The hearing was live-streamed to the public, but a 15-second delay allowed the court to prevent the victim’s name being broadcast.
Pell’s chief defence lawyer, Bret Walker, on Wednesday gave a litany of reasons Pell’s “offending was impossible”.
“This evidence constituted a catalogue of at least 13 solid obstacles in the path of a conviction,” Pell’s defence said in their submission.
Pell attended both days of hearings and on Thursday appeared engaged in the proceedings as he took copious notes on a yellow legal pad and at one point passed a post-it note to his legal team through a guard.
The other two grounds of Pell’s appeal argue legal mistakes were made in not allowing Pell’s defence to show the jury an animated video reconstruction depicting the movement of people in the cathedral following mass on the dates of the assaults, and that Pell was not arraigned in the presence of the jury.
Walker argued Pell’s mingling with congregants after mass on Sundays provided him with an alibi.
“If he was at the western door (of the cathedral) then the law of physics tells us this is literally, logically impossible for the offending to have occurred,” he said.
Three judges of Victoria State’s Supreme Court — Chief Justice Anne Ferguson, President of the Court of Appeal Chris Maxwell and Justice Mark Weinberg -– are hearing the appeal and will make a decision on whether to reject the appeal, acquit Pell or order a retrial.
A first trial in Pell’s case last year ended in a hung jury. He was convicted in December at the end of a second trial.

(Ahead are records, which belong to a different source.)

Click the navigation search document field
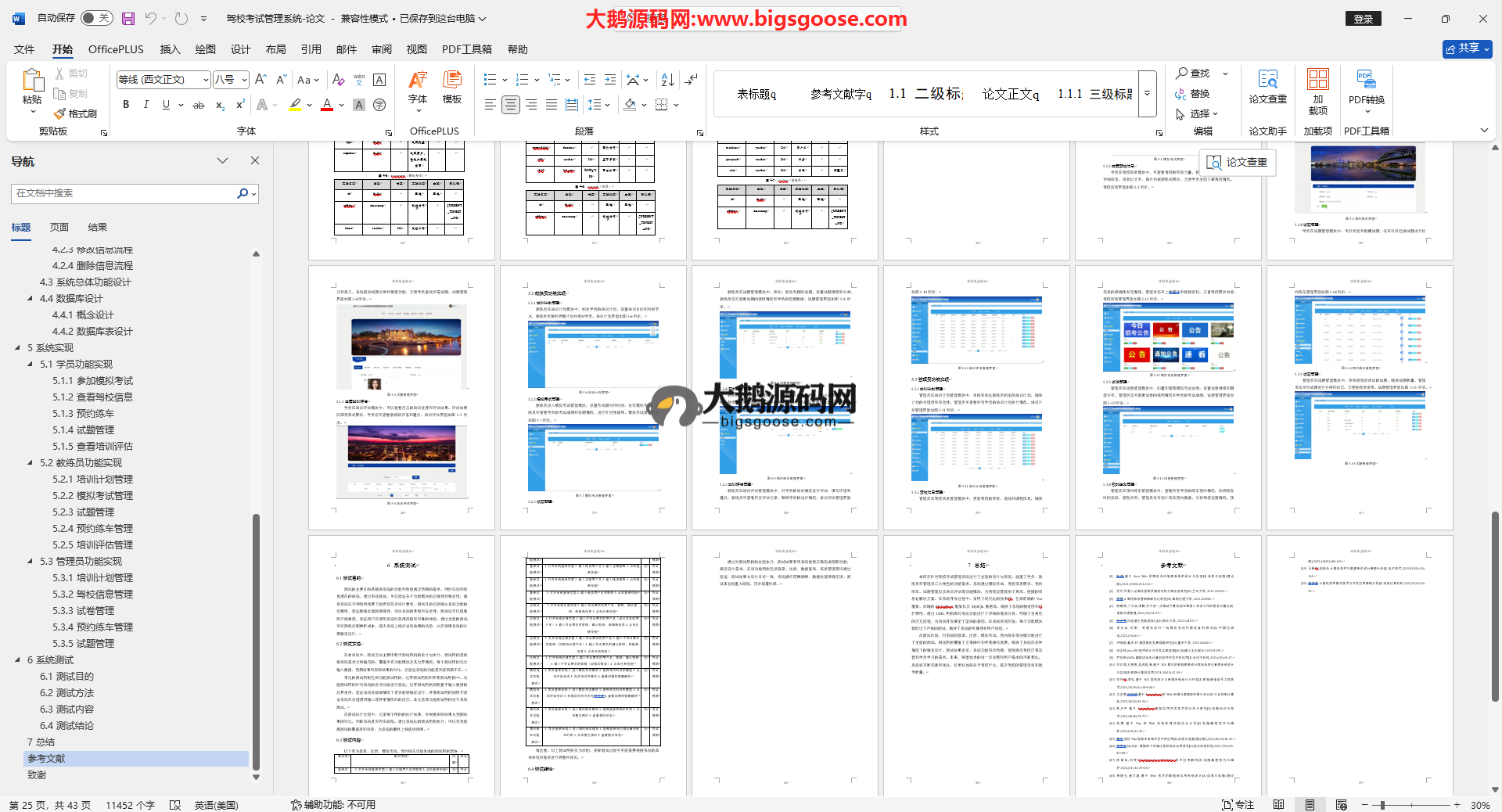 [x=125, y=193]
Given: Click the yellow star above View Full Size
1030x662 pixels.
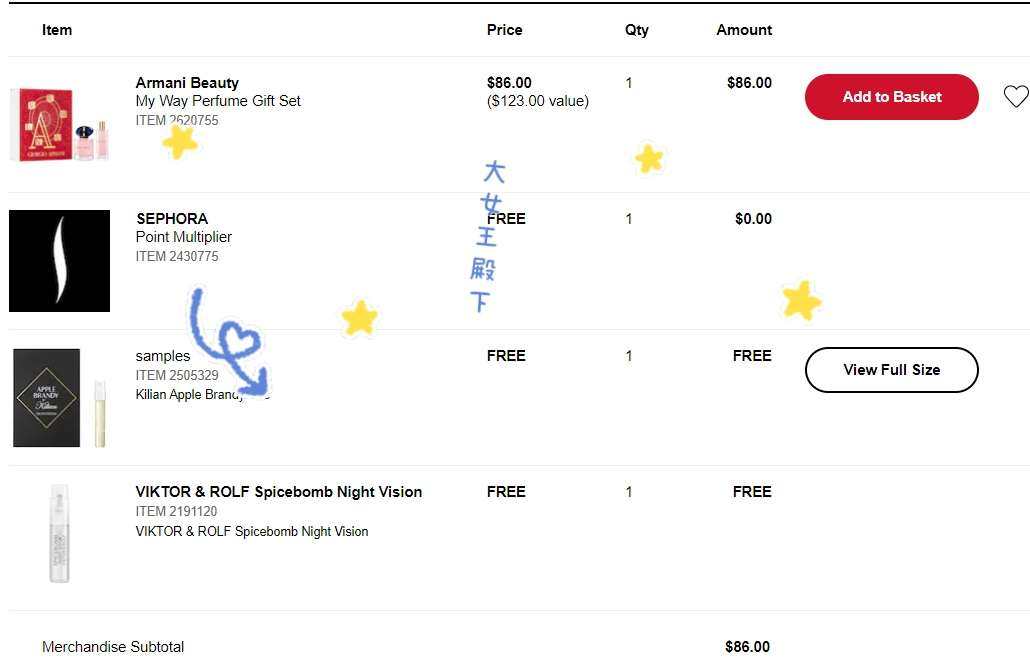Looking at the screenshot, I should [x=801, y=300].
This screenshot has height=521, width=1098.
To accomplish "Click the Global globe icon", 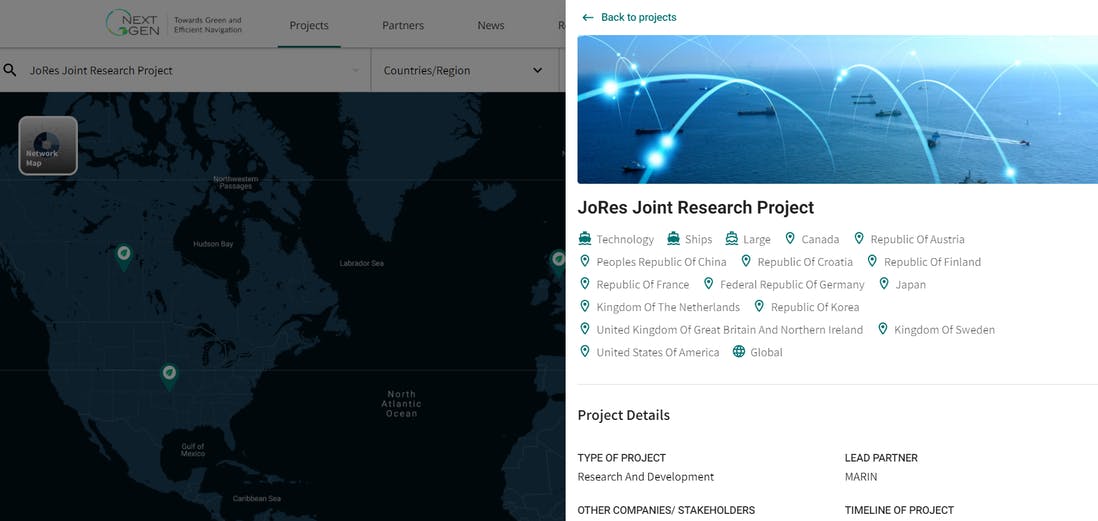I will pyautogui.click(x=739, y=352).
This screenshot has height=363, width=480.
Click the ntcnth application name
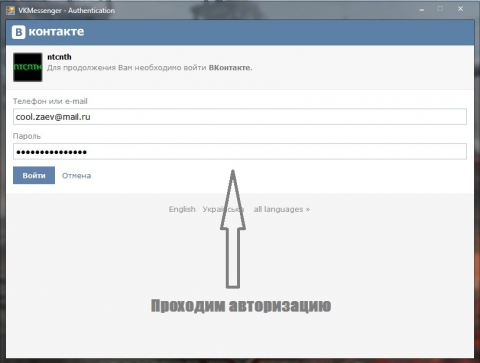tap(59, 57)
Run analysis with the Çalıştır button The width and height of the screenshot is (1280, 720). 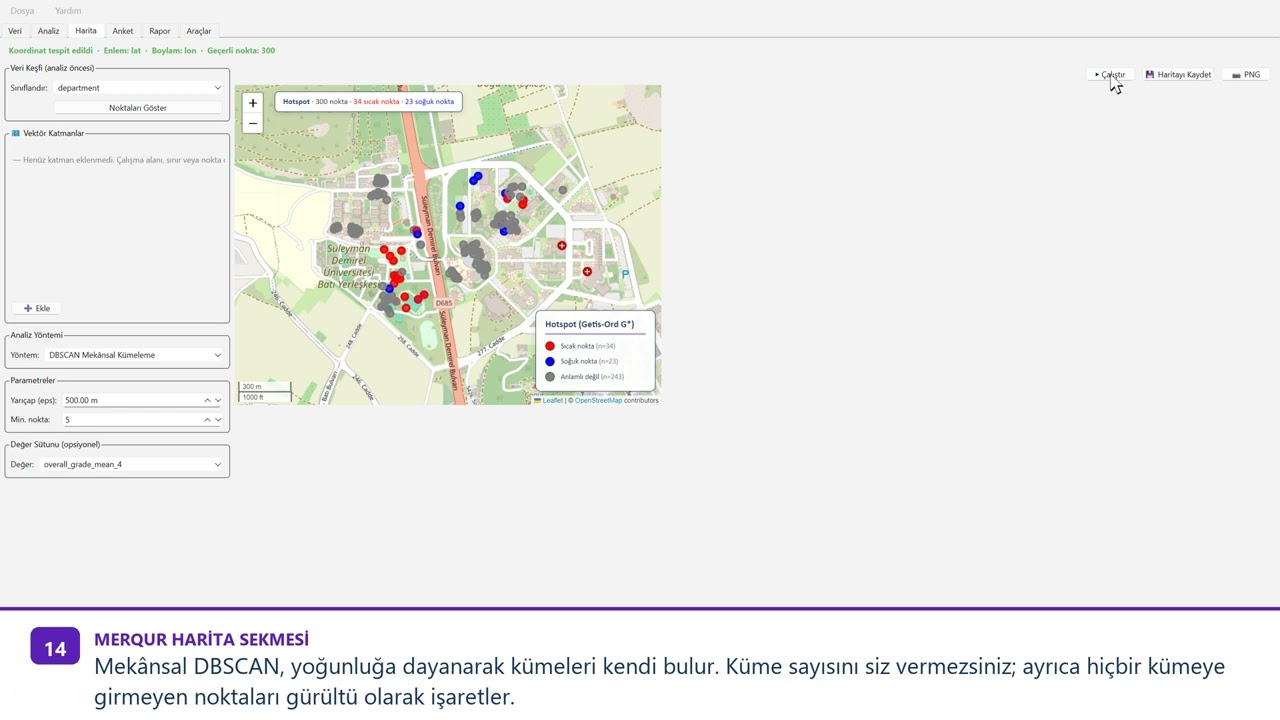(1110, 75)
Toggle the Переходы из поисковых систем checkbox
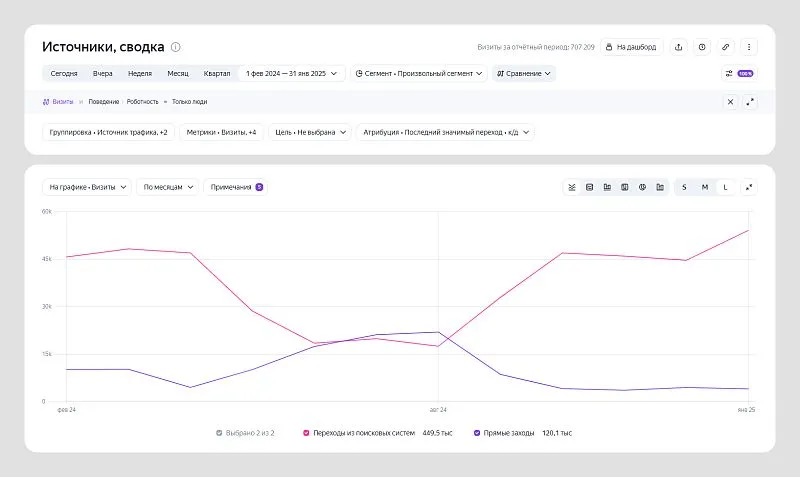Image resolution: width=800 pixels, height=477 pixels. (x=306, y=433)
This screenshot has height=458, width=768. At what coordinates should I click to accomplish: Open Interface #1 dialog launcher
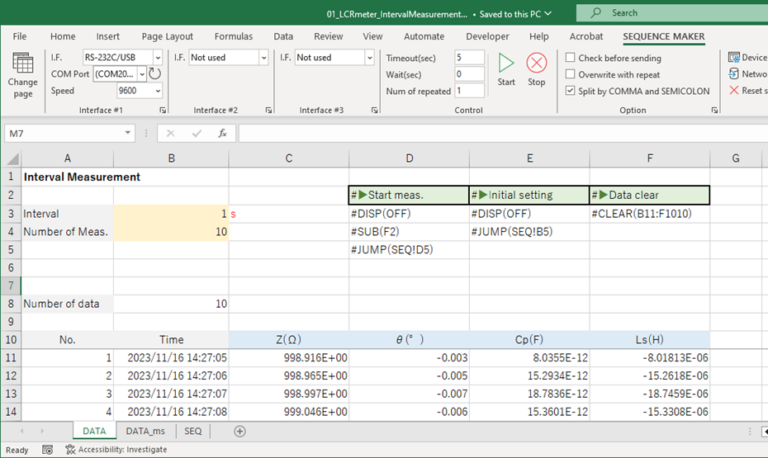pyautogui.click(x=162, y=110)
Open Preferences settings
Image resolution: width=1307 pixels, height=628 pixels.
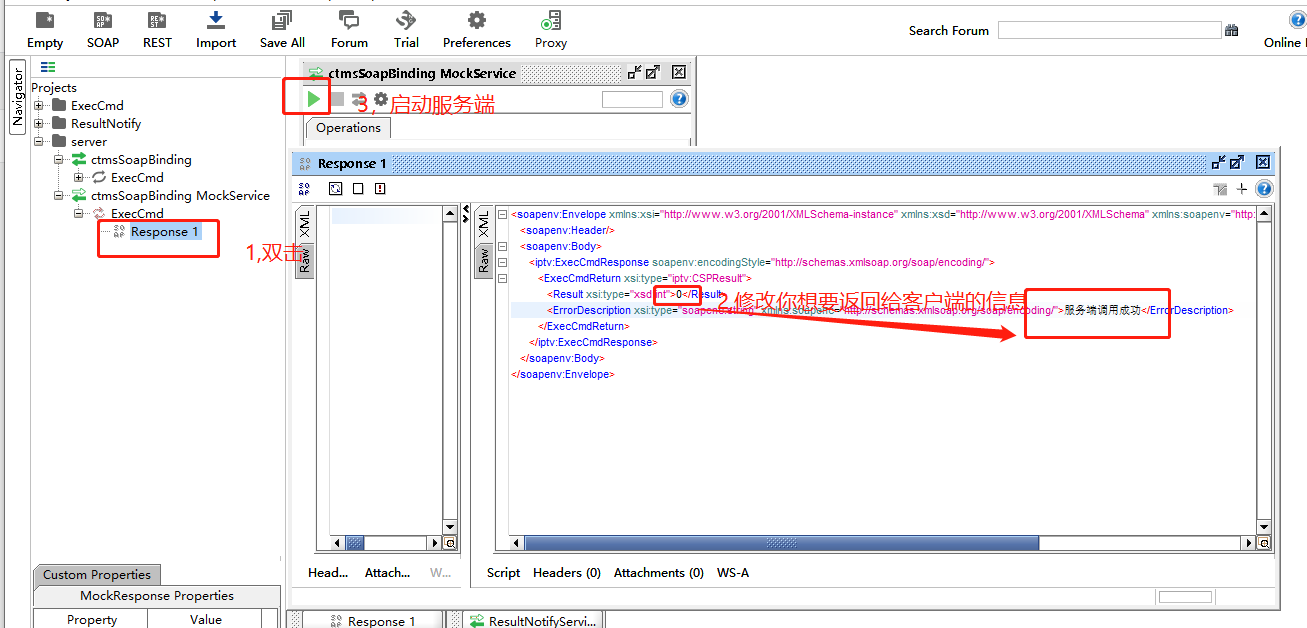tap(477, 28)
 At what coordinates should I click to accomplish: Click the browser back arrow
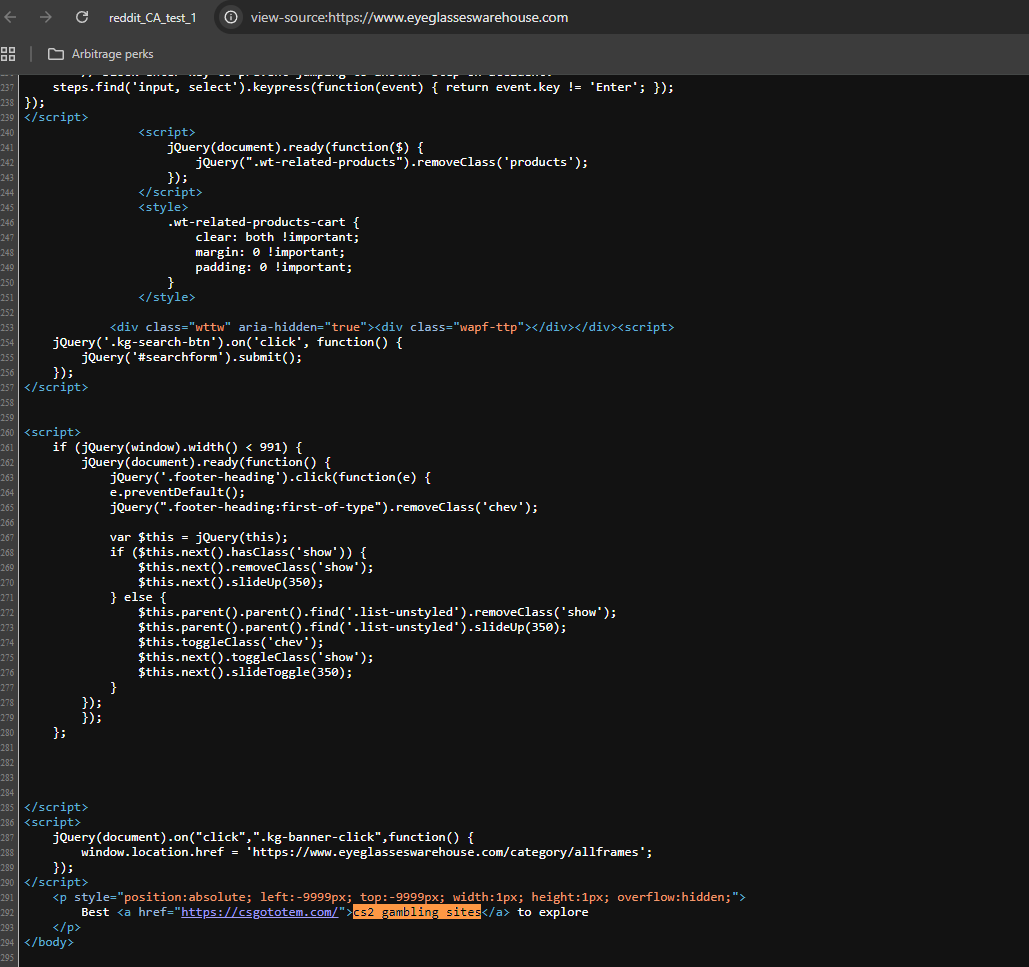(x=11, y=17)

Both trials were hidden from the public until a wide-ranging gag order was lifted in February after a second tranche of charges against Pell, involving alleged incidents in a swimming pool in his home town of Ballarat in the 1970s were dropped.
Since his conviction, Pell has been removed as the Vatican finance chief and lost his place in the so-called C9 Council of Cardinals that are effectively the Pope’s cabinet and inner circle of advisers.
The Vatican has opened its own probe into Pell’s actions. If his conviction is upheld, it could lead to his expulsion from the priesthood.